§ **REQUIRED WORK**: In the data below, how many lines include the word "will"? Give only the number.

(Beginning of DATASET RECORDS)

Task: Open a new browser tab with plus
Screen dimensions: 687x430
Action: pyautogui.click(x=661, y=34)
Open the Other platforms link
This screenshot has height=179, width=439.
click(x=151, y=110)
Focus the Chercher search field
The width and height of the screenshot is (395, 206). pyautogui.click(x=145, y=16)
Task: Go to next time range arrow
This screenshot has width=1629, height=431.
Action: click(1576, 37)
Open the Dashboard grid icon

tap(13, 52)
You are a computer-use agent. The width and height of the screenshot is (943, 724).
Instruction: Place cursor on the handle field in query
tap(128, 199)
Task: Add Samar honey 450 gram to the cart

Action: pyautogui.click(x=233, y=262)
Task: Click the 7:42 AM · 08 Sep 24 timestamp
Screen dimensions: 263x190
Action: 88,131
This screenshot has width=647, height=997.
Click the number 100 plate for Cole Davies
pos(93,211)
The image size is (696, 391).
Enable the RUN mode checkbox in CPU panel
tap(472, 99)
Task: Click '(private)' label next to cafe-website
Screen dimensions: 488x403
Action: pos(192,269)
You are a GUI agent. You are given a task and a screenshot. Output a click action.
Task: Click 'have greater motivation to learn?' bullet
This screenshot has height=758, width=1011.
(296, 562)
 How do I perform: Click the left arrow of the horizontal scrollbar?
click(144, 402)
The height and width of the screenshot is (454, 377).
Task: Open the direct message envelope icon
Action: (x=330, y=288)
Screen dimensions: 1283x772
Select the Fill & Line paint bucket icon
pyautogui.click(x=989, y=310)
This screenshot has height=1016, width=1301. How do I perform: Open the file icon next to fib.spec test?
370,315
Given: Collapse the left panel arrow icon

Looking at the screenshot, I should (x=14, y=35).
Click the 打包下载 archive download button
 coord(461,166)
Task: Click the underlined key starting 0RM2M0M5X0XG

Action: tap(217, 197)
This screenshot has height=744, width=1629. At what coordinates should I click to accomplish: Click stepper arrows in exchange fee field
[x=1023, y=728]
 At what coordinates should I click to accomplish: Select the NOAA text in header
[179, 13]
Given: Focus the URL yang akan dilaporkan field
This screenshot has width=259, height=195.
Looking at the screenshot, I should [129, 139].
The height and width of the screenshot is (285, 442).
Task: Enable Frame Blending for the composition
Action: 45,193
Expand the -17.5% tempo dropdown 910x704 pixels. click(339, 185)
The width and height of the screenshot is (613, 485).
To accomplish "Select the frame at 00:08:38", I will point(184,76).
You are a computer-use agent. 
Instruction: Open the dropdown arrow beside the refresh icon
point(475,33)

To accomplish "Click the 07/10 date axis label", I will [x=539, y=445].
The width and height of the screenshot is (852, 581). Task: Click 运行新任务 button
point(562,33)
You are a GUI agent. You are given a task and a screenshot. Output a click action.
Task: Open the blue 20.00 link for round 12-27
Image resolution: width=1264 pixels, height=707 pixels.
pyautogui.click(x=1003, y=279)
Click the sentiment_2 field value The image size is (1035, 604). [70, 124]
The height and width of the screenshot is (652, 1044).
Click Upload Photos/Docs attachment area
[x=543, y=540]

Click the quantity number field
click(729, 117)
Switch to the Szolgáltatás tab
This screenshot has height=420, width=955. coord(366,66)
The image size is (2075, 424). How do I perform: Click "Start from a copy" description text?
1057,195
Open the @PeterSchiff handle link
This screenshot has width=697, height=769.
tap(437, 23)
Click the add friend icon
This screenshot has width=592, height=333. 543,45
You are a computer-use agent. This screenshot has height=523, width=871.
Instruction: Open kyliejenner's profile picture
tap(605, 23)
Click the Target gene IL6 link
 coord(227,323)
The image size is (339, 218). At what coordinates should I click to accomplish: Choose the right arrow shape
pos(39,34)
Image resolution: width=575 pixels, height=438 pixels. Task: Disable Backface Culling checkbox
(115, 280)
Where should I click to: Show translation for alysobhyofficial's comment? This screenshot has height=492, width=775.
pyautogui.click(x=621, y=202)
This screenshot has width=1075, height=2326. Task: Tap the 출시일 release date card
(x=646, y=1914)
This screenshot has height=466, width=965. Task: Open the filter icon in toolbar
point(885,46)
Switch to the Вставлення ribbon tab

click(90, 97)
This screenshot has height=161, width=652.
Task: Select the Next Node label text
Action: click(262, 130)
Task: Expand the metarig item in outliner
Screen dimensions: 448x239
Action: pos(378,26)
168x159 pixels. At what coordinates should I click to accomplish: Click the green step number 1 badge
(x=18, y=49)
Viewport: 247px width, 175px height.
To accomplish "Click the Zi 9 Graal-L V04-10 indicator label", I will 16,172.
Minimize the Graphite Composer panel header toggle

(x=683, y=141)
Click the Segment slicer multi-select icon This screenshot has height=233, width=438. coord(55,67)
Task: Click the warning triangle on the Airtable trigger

(End of DATASET RECORDS)

§ **RESPONSE TO THIS EXERCISE**: 3